Auditing and Analysis Scripting Guide

This guide describes the Audit Module for PowerShell command set. These PowerShell cmdlets run on Windows computers and can be used to automate auditing-related management tasks, such as the creation of new audit store databases. You can also use the cmdlets to get or set properties for an installation and perform other administrative tasks. For example, you can write scripts to find and remove sessions matching specific criteria, export audit trail events, or manage audit roles and auditor assignments.

Intended Audience

This guide provides information for auditing infrastructure administrators who want to use PowerShell scripts to manage auditing-related features and components of Verify Privilege Server Suite software. This document supplements the help provided within the PowerShell environment using the get-help function. Whereas the get-help function describes each cmdlet in detail, this document provides an introduction to the Auditing Module for Windows PowerShell objects and how you can use PowerShell cmdlets and scripts to perform auditing-related tasks.

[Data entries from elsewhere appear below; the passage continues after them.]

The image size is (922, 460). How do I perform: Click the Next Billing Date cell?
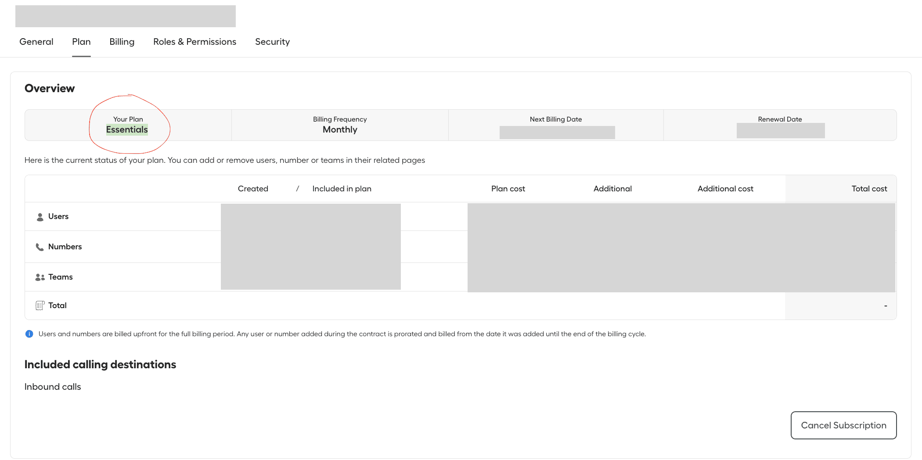[555, 125]
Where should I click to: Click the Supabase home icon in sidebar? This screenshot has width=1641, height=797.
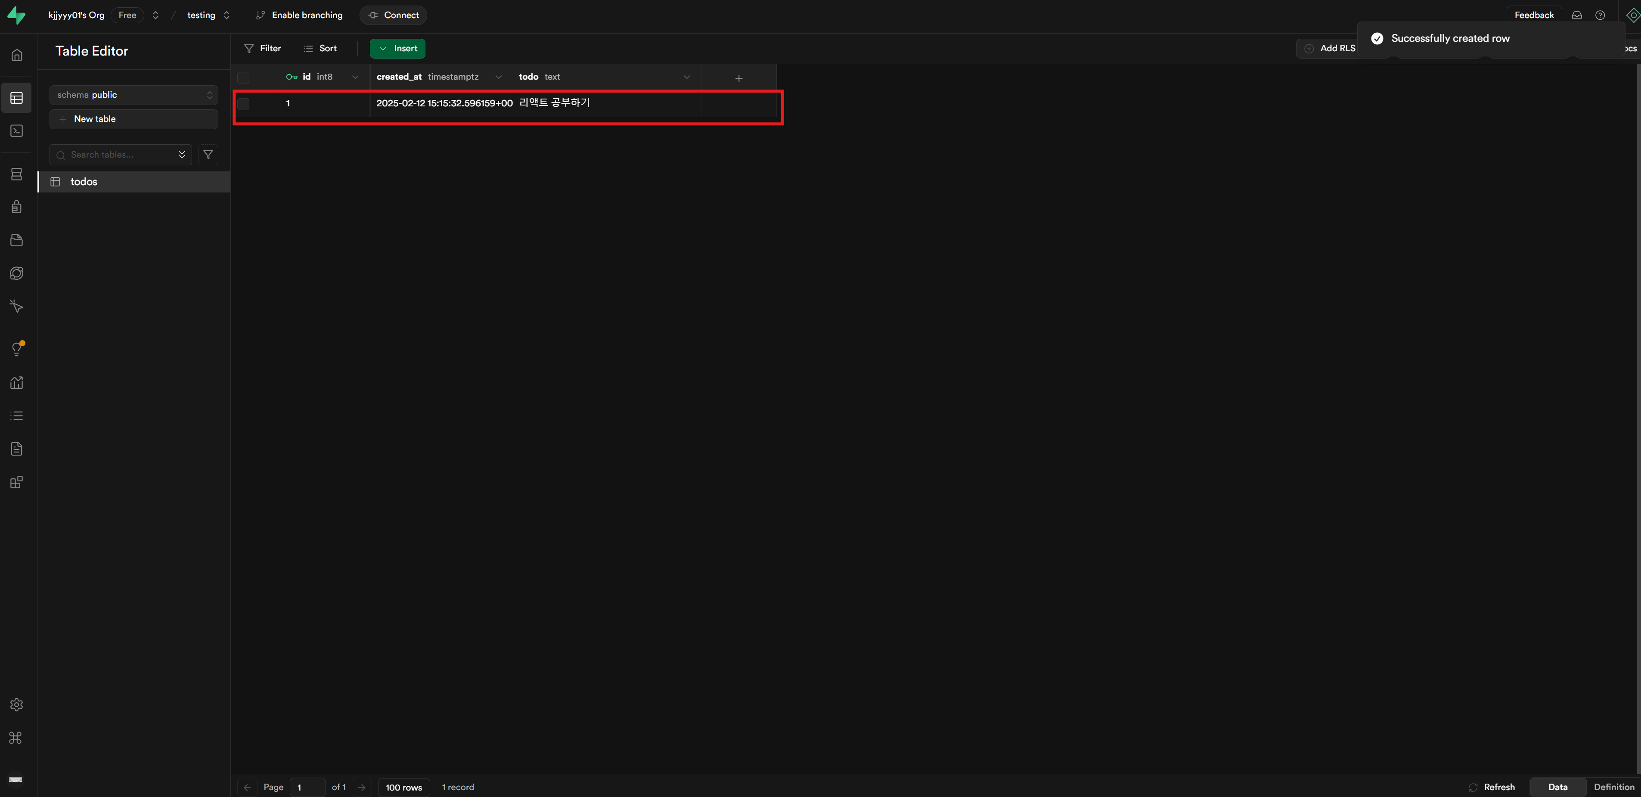pos(17,55)
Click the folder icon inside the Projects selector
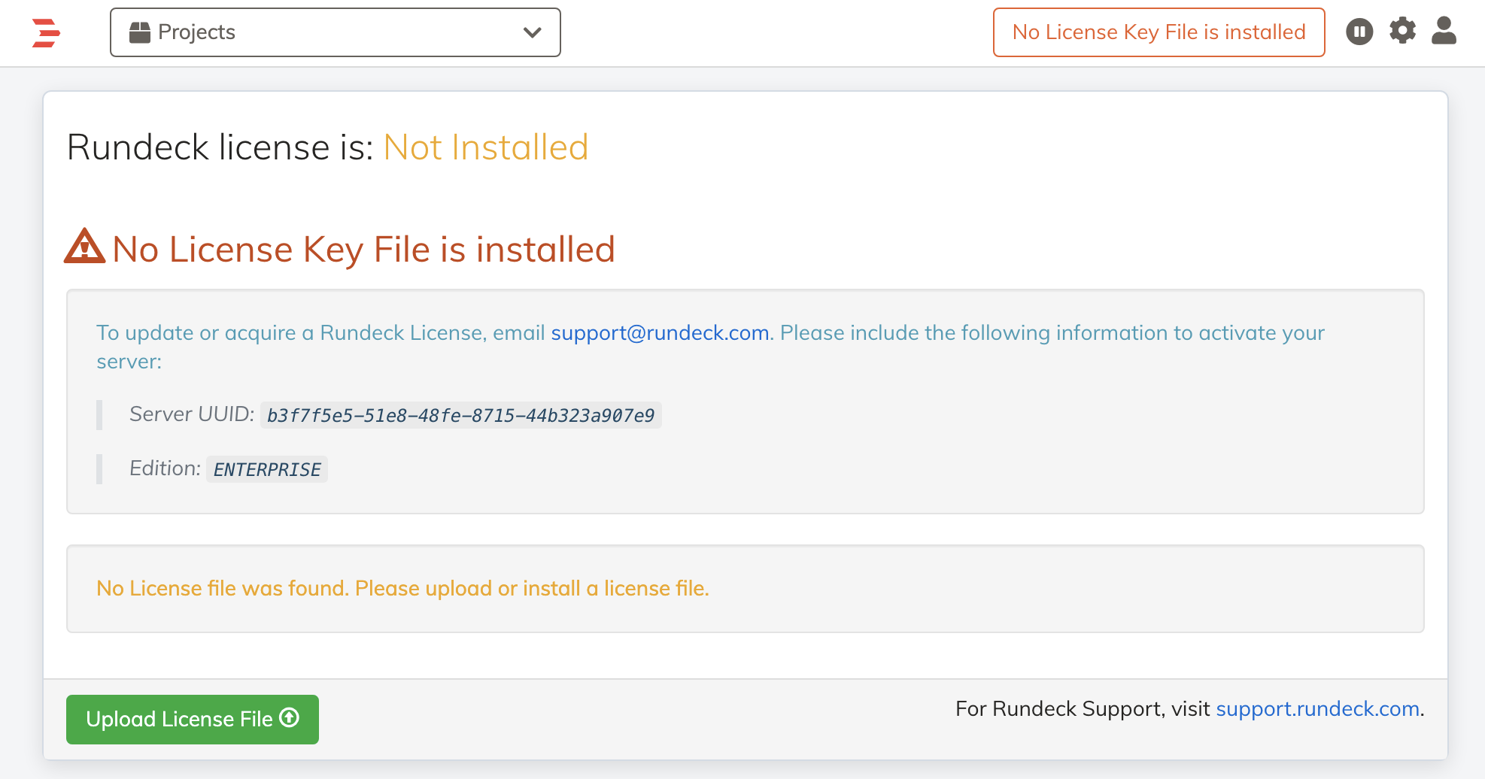Viewport: 1485px width, 779px height. click(139, 32)
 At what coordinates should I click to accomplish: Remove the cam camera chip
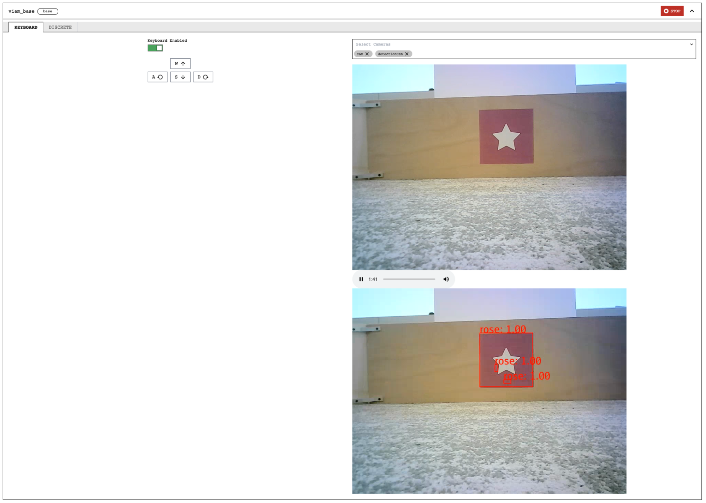[x=367, y=54]
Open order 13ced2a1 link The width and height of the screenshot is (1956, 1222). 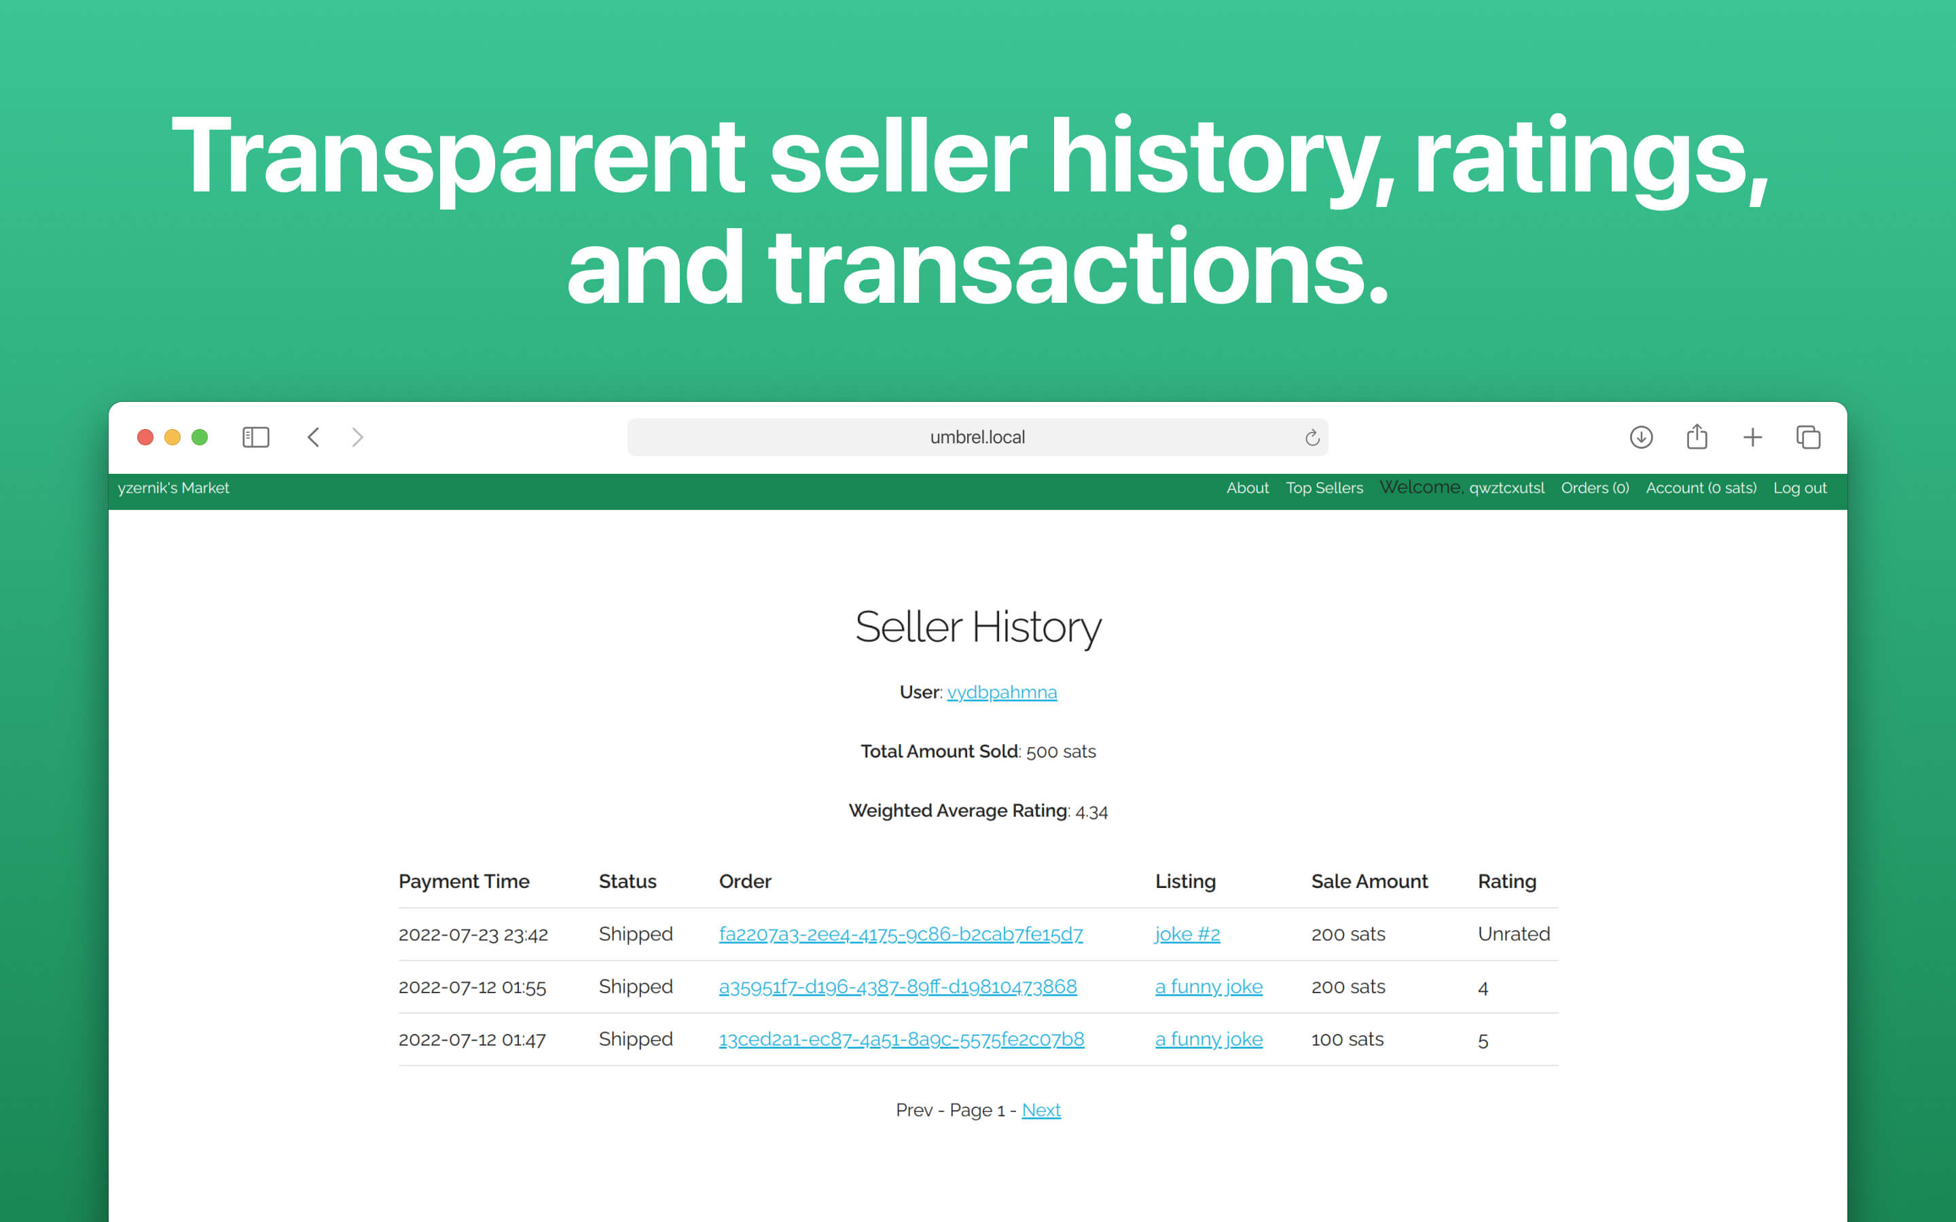point(901,1039)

This guide assumes general knowledge of PowerShell scripts and syntax, and of the Windows PowerShell modules used to write scripts for Active Directory. You should also be familiar with basic Active Directory operations, such as connecting to a domain controller and managing objects and attributes.

In addition to scripting skills, you should be familiar with Verify Privilege Server Suite architecture, terms, and concepts, and know how to perform administrative tasks for the Audit & Monitoring Service and for the platforms you support.

Using this Guide

This guide discusses audit-related administrative tasks using PowerShell-based command-line programs. This information is intended to help you develop scripts for managing the auditing infrastructure, including collectors, audited computers, the audit management database, and the active and attached audit store databases and performing other administrative tasks on Windows computers. With scripts, you can automate the administrative or analytical tasks you might otherwise perform using Audit Manager or Audit Analyzer.

The guide provides the following information:

• Developing Scripts for Administrative Tasks provides an introduction to using Windows PowerShell to perform auditing-related administrative activity.
• Installing the Audit Module for PowerShell describes how to download and install the module as a separate package.
• Managing Audit-Related Objects with Windows Powershell Scripts describes how to use the cmdlets to connect to Active Directory and perform access control and privilege management tasks.
• Auditing-Related Objects and Properties lists the objects defined by the Audit Module for PowerShell, and the properties of each object.

Compatibility and Limitations of This Guide

The information in this guide is intended for use with Verify Privilege Server Suite 2015, or later. Although intended to be accurate and up-to-date, interfaces are subject to change without notice and can become incompatible or obsolete when a newer version of the software is released.

In general, application programming interfaces are also intended to be backward-compatible, but are not guaranteed to work with older versions of the software. Because the authentication and privilege elevation cmdlets are subject to change, enhancement, or replacement, the information in this guide can also become incomplete, obsolete, or unsupported in future versions. If you are unsure whether this guide is appropriate for the version of the software you have installed, you can consult the IBM Security website or IBM Security Support to find out if another version of this guide is available.